Data excerpts
*** Begin section ***

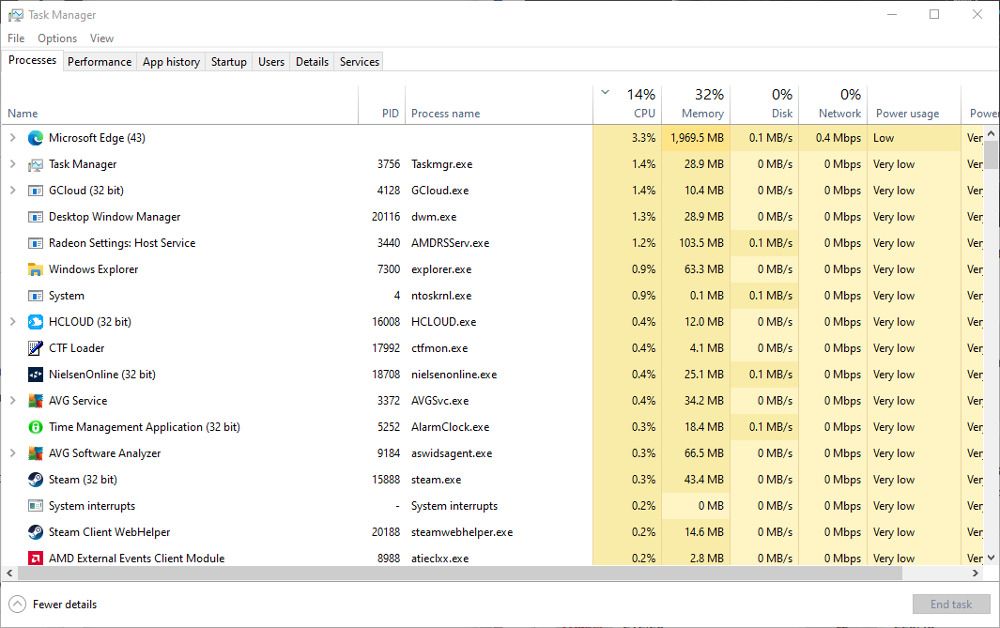Select the HCLOUD (32 bit) icon
Viewport: 1000px width, 628px height.
(x=35, y=322)
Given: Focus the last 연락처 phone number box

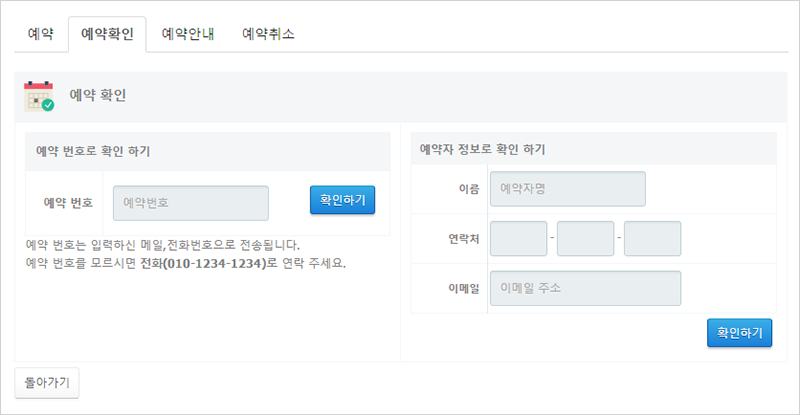Looking at the screenshot, I should [652, 238].
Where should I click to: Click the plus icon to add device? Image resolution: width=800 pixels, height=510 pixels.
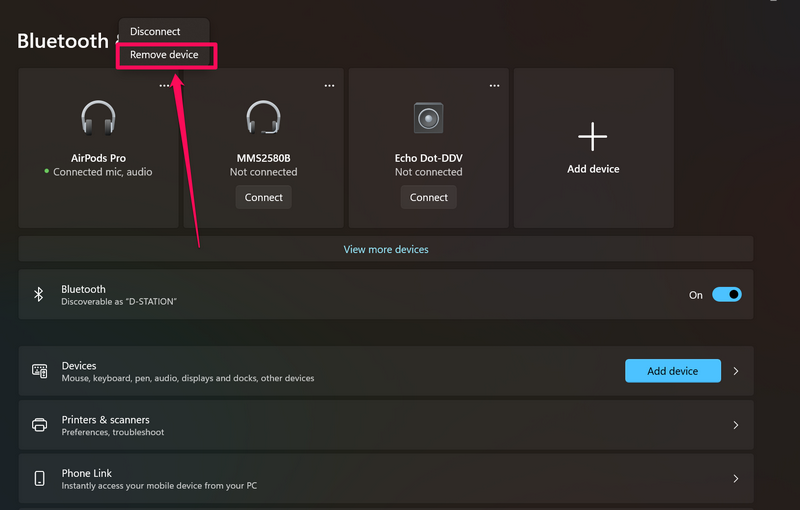click(x=593, y=137)
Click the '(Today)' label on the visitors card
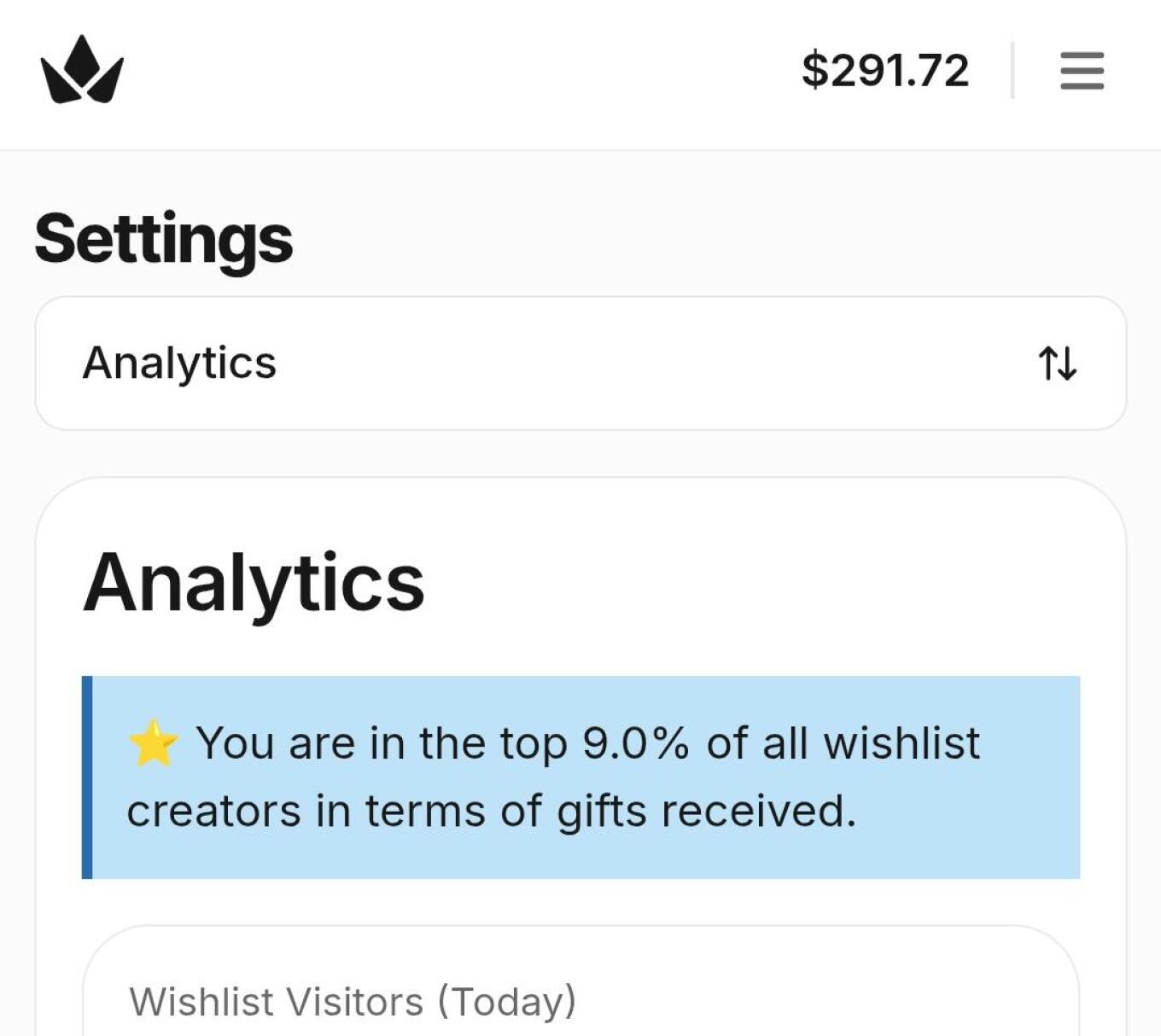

*** End section ***

ACTIVITY: What the answer must hold is the exact text of every line from the one containing "Given: Focus the last 연락처 phone number box" through the end of the data, minus any pictures.

ANSWER FOR THIS EXERCISE:
Given: Focus the last 연락처 phone number box

Looking at the screenshot, I should [652, 238].
Where should I click to: Click the plus icon to add device? Image resolution: width=800 pixels, height=510 pixels.
click(x=593, y=137)
Click the '(Today)' label on the visitors card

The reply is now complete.